In his Book "Nature," Ralph Waldo Emerson writes, "the eye is the best artist" and goes on to describe how due to its structure and the laws of light perspective is produced.  This structure, this art, that is created by our eyes is unique to each of us.  How you see a landscape is not as I see it due to the differences in perspective owed to the uniqueness of our eyes and ourselves to process the light and objects.

As Leslie and I drove up US 395 from Reno into and through Oregon to Pendleton yesterday I was thinking again and again of Emerson's eye, the artist.  What we saw on our drive yesterday was some of the most unique, and beautiful, landscape we have seen anywhere.

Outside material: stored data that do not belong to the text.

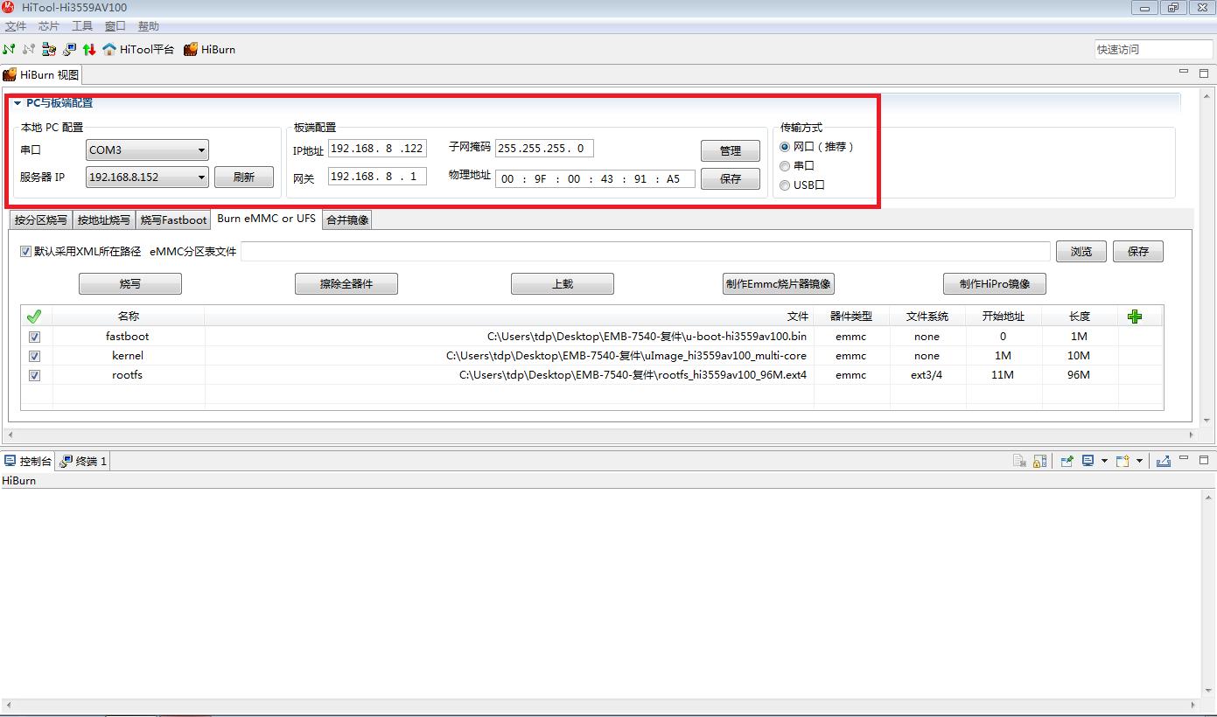Viewport: 1217px width, 717px height.
Task: Click the eMMC分区表文件 path field
Action: pyautogui.click(x=645, y=252)
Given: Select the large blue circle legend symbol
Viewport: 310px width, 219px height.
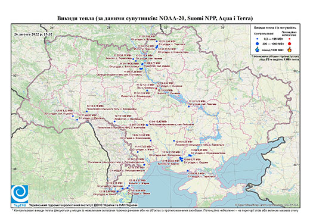Looking at the screenshot, I should pyautogui.click(x=257, y=43).
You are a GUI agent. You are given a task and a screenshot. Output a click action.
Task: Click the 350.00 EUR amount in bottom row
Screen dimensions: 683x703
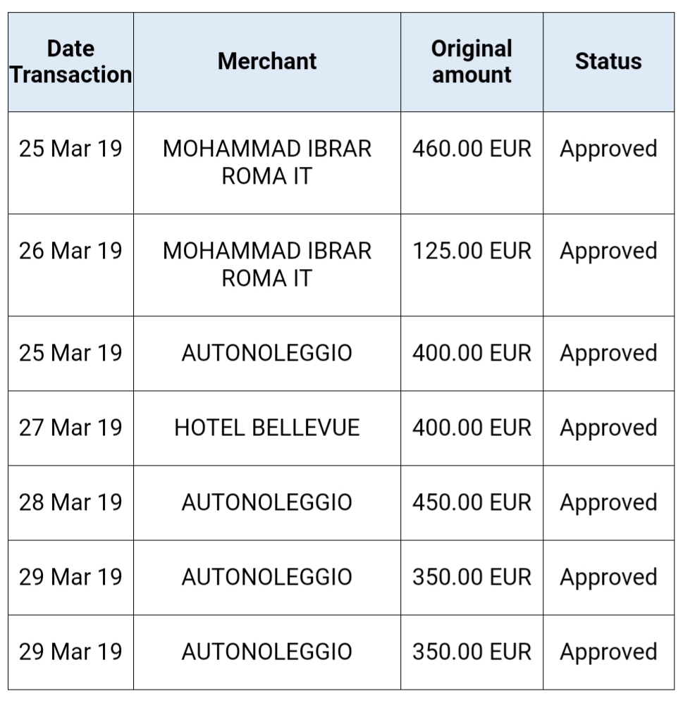pyautogui.click(x=472, y=652)
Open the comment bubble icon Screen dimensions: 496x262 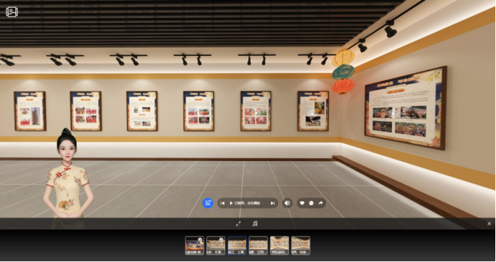(311, 203)
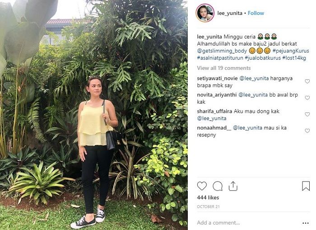Like sharifa_uffaira's comment heart
The image size is (316, 230).
(307, 115)
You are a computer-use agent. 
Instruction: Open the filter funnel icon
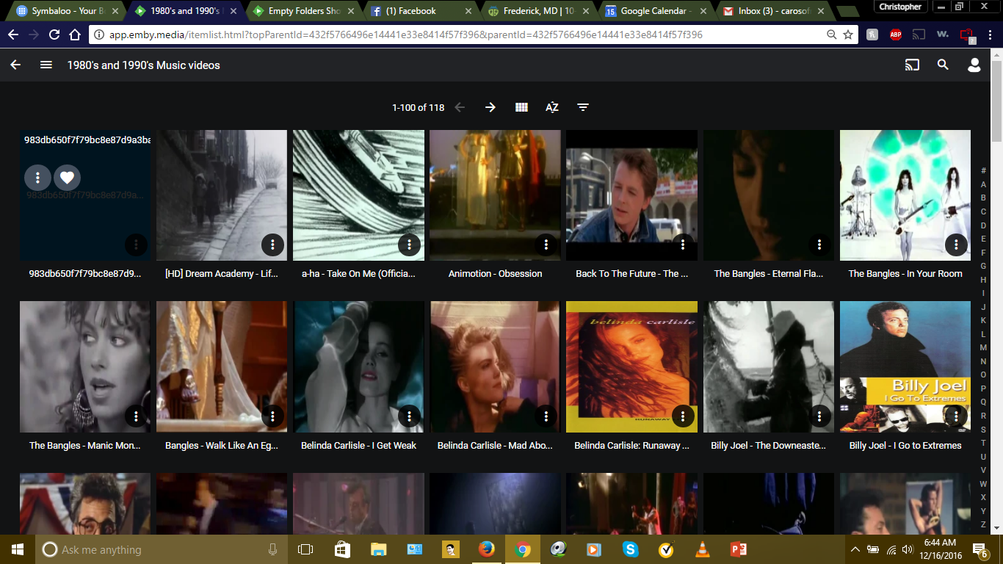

Crossing back into California the land was similar to what we saw further south, high desert, sage brush, valleys and large hills, mountains, winding next to rivers and creeks.   Approaching the Oregon border we started to run along the eastern shore of Goose Lake.  Goose Lake is very large, it appears to be as large as Lake Tahoe and very beautiful.

North of Goose Lake is Lakeview where we stopped for a sandwich in a local deli.  Back on the road, with each mile north we saw fewer travelers on the road, and fewer farms or other evidence of human habitation.

After several miles we came upon Lake Abert, a truly unique and interesting area.  The highway ran right on the eastern edge of the lake.  Looking across to the far side it appeared completely barren of any vegetation, just big brown dirt hills falling to the lake.  The lake itself appeared similar to some of the lakes we saw last summer in Yellowstone, white shores from alkaline or other minerals, completely still and a lack of vegetation anywhere but on the slopes of the eastern shore where we were driving.  Leslie took a picture or two and said, "pictures cannot capture this."

And we saw no one.  For perhaps 120-150 miles we had perhaps five or six cars pass us going south, otherwise we were completely alone in this barren and desolate landscape.

Driving north of Lake Abert the land became huge plains that had some cattle grazing every ten or twenty miles, sage brush, no trees, just vast space and no sign of human habitation.  For a few hours our drive was like this.  Straight highways for miles, then a few bends through some hills and then straight again.

Eventually we reached Burns, filled up the tank on the  Odyssey and pointed to Pendleton, 200 miles north and our destination.

It was as if we crossed a distinct barrier laid down at Creation, below this line shall be vast desolate spaces with little vegetation, above this line shall be forests and rivers and creeks.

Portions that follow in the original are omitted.